> _Exercise_
Reproduce exactly the run of lines that begins with the one containing "Instruction: Select AP" and ends with the last line of the records, omitting pictures.

+ + + + +

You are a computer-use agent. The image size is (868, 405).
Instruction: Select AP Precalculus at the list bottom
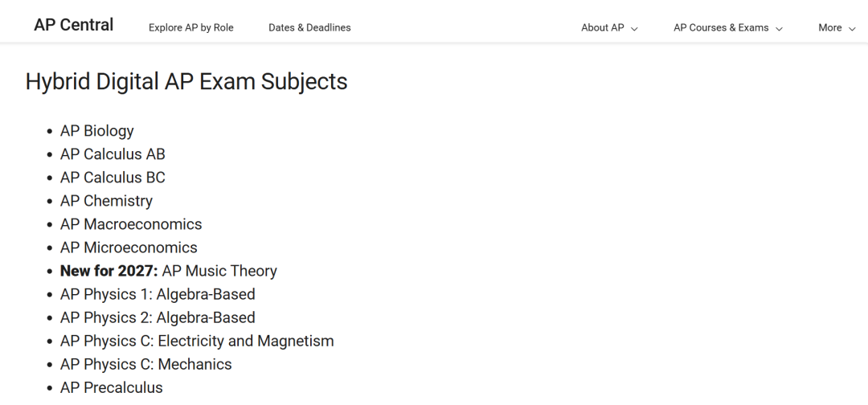pyautogui.click(x=111, y=387)
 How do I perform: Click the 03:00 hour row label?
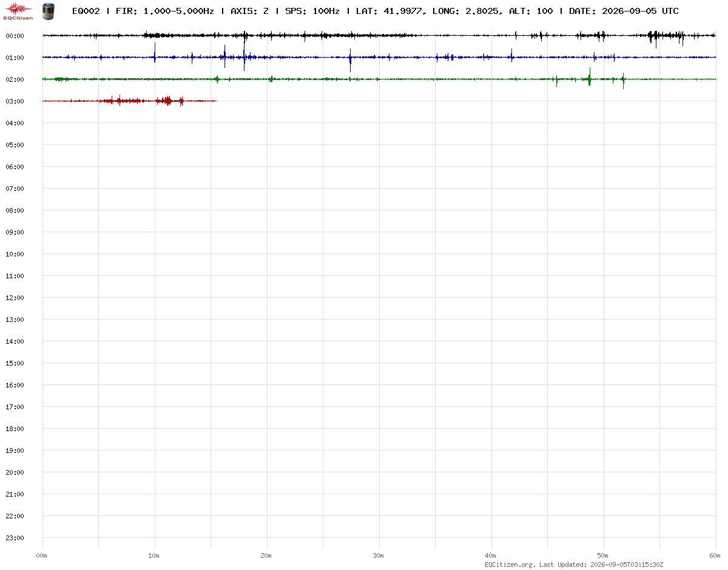click(15, 101)
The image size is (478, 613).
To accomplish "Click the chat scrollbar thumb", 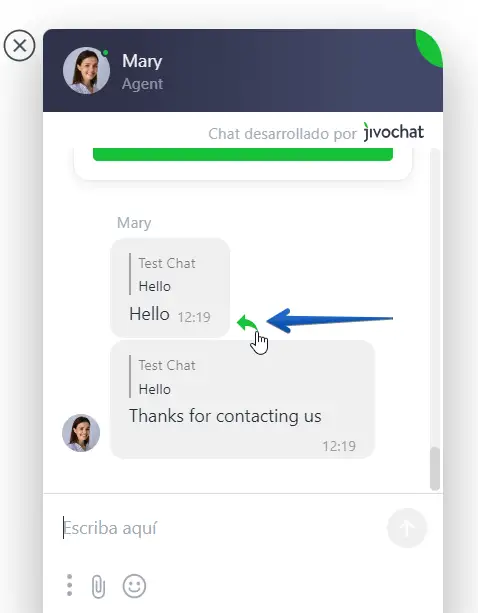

+ + + + +

> _Answer area_
Instruction: Select AP Precalculus at the list bottom
pyautogui.click(x=111, y=387)
 How do I perform: Click the 03:00 hour row label?
click(15, 101)
The image size is (478, 613).
To accomplish "Click the chat scrollbar thumb", 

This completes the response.